I have watched more videos than book chapters I’ve read. And videos created a cognitive error in my head. I’ve always tried to emulate the people in the videos. Be it Optimus Prime’s leadership, college romance from a movie, or the mannerism of my favourite news anchor—I have assimilated it all in my life. That is what I aspire for. That’s the bar. I want to sound like that; I want to walk like that; I want to be seen like that; I want to fall in love like that. The problem is that all of it is done for the camera, and I live with my two eyes. A shot from a camera can be edited much later it’s been shot; an argument cannot be edited once it’s been argued. Cameras can be moved in numerous directions to create emotional effects; eyes are limited by human physiology. Scenes have a background score; life doesn’t. A video can have cut shots, transitions, a beginning, and an end, but life has no cuts, no transitions, no beginning, and no end. A video follows a script, but there is no script to life. And my infatuation with videos threw me on a chase to find it.

Videos or photos capture an instant or a couple of them. How wonderful had it been if life had that feature. But alas, life is not a sequence of shots or instants. It’s the camera that breaks this infinite experience, we call life, into instants and shots. And we, the fools, internalised life as a sequence of shots. We started living for the shots and instants. And I committed this sin too, in my own way.

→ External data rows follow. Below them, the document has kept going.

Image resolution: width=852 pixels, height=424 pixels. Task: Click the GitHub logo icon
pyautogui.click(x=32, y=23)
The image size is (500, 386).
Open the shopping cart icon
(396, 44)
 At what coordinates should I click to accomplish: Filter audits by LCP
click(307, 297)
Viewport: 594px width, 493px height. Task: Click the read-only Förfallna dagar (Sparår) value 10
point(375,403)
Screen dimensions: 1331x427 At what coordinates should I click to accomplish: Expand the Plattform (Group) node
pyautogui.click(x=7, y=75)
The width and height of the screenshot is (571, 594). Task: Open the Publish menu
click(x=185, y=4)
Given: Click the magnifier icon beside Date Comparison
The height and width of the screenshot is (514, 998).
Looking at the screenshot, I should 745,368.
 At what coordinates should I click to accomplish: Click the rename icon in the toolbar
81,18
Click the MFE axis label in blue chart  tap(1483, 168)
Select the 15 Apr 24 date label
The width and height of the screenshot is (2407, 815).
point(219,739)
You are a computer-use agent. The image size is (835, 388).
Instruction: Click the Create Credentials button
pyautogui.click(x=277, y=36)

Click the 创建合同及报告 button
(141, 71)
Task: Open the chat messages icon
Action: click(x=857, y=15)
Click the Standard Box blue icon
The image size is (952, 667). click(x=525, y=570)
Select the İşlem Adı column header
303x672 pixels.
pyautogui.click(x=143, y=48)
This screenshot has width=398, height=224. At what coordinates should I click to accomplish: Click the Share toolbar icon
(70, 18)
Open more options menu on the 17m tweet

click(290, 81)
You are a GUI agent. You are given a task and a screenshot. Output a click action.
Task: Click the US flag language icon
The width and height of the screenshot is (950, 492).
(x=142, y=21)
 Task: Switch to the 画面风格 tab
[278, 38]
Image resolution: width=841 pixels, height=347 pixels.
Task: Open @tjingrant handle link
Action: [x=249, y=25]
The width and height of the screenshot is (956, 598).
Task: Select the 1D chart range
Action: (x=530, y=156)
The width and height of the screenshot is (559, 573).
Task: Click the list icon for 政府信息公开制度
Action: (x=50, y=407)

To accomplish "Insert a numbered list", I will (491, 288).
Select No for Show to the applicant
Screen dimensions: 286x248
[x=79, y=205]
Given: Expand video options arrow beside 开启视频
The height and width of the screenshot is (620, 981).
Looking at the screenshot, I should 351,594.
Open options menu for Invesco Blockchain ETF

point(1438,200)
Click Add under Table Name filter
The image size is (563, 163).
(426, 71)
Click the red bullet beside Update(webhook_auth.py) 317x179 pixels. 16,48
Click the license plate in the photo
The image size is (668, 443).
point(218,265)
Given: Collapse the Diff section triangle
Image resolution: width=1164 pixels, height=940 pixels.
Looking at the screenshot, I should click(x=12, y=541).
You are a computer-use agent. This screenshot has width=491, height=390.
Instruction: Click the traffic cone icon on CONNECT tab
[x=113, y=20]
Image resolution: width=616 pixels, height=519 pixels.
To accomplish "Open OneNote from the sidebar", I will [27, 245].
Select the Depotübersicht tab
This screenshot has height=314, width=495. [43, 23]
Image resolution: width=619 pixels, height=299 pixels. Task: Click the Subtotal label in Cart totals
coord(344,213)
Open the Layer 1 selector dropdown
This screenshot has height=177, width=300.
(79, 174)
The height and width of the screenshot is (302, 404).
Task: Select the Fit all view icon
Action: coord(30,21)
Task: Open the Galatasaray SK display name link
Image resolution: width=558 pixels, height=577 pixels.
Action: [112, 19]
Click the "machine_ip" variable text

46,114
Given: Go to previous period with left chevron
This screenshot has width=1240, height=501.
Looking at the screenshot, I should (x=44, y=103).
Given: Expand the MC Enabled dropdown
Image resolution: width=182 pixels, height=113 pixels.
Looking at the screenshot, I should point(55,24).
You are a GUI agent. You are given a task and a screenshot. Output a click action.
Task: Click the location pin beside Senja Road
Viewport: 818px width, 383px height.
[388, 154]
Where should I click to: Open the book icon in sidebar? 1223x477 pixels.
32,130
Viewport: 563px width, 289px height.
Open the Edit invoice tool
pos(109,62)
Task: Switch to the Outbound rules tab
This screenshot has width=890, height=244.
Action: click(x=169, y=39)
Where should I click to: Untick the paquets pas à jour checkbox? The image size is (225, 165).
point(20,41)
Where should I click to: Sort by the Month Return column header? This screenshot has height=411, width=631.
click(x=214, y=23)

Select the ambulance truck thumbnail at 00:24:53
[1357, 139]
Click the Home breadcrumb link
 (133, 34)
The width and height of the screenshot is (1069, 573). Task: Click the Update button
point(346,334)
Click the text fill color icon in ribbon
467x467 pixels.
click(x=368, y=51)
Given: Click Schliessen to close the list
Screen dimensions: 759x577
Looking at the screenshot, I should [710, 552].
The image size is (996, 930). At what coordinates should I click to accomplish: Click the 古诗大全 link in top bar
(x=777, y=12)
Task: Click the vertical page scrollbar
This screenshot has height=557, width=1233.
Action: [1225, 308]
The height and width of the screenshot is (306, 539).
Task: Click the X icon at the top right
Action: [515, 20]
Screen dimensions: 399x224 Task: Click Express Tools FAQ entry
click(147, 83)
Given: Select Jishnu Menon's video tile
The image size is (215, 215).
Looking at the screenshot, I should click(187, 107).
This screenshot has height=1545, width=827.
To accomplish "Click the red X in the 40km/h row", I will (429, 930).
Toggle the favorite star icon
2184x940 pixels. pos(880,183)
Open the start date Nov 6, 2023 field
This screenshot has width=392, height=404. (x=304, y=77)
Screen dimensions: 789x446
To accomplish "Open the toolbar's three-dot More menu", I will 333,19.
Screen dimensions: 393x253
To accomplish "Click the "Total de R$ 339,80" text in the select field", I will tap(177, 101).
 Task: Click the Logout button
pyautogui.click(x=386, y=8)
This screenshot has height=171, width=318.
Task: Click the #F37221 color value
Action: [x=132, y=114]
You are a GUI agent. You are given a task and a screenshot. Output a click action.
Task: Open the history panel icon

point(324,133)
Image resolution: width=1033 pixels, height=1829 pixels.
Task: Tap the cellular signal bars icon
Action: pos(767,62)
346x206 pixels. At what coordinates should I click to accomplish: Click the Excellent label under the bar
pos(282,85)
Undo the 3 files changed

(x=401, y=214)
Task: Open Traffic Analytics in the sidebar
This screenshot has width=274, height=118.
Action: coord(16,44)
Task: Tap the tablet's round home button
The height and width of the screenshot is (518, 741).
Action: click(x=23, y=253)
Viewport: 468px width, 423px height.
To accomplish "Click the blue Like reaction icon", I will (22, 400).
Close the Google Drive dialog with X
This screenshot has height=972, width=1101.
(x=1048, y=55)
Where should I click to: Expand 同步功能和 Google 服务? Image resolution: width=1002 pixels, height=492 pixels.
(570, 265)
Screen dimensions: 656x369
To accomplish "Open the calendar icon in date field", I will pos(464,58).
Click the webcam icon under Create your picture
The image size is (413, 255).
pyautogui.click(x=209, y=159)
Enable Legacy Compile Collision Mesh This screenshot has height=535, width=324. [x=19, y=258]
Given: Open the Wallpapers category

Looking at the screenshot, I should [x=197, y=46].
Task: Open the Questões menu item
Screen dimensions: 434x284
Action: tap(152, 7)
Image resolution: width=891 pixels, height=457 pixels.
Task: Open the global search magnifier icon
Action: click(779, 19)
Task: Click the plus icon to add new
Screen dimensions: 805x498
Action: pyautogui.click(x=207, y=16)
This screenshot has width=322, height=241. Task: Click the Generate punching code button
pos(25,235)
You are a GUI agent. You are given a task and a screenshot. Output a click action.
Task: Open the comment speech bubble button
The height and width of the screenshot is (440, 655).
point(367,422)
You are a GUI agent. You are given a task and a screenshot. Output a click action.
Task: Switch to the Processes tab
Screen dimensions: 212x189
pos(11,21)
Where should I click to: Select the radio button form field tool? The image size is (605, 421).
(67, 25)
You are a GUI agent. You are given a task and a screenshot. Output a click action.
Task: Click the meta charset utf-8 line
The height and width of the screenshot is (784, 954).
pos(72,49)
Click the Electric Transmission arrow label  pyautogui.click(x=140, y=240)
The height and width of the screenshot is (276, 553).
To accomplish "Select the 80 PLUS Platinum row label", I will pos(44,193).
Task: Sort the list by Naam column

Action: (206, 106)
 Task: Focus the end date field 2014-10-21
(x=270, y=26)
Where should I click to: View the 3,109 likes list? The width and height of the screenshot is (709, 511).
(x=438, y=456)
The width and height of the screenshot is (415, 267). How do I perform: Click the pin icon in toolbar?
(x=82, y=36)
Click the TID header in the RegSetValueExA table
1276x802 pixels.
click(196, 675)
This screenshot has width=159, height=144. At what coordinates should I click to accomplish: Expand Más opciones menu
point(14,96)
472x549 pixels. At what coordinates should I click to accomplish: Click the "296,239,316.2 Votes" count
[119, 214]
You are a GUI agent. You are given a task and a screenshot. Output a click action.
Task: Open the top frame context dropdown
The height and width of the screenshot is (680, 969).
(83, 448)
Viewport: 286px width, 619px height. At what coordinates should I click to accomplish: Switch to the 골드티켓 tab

What are memories, or even imaginations of the future, if not shots concocted in mind? Like shots and scenes, they’re broken, patchy, and edited retrospectively. And I’m not just talking about the good stuff, but the bad stuff as well—the traumas, the hallucinations, the worries. There is an editor in our heads, cutting the scenes, adding background scores to them, and feeding it to us. But life is not a lifelong film. It’s different; it is now. There is no director to say cut and tell you what to do. There is no makeup to always keep you looking perky. There is no composer to create your entry music. There is no trainer to keep you looking pumped. There is no art director to blow the wind when you’re in love. There’s no dialogue or screenplay writer. There is no costume designer.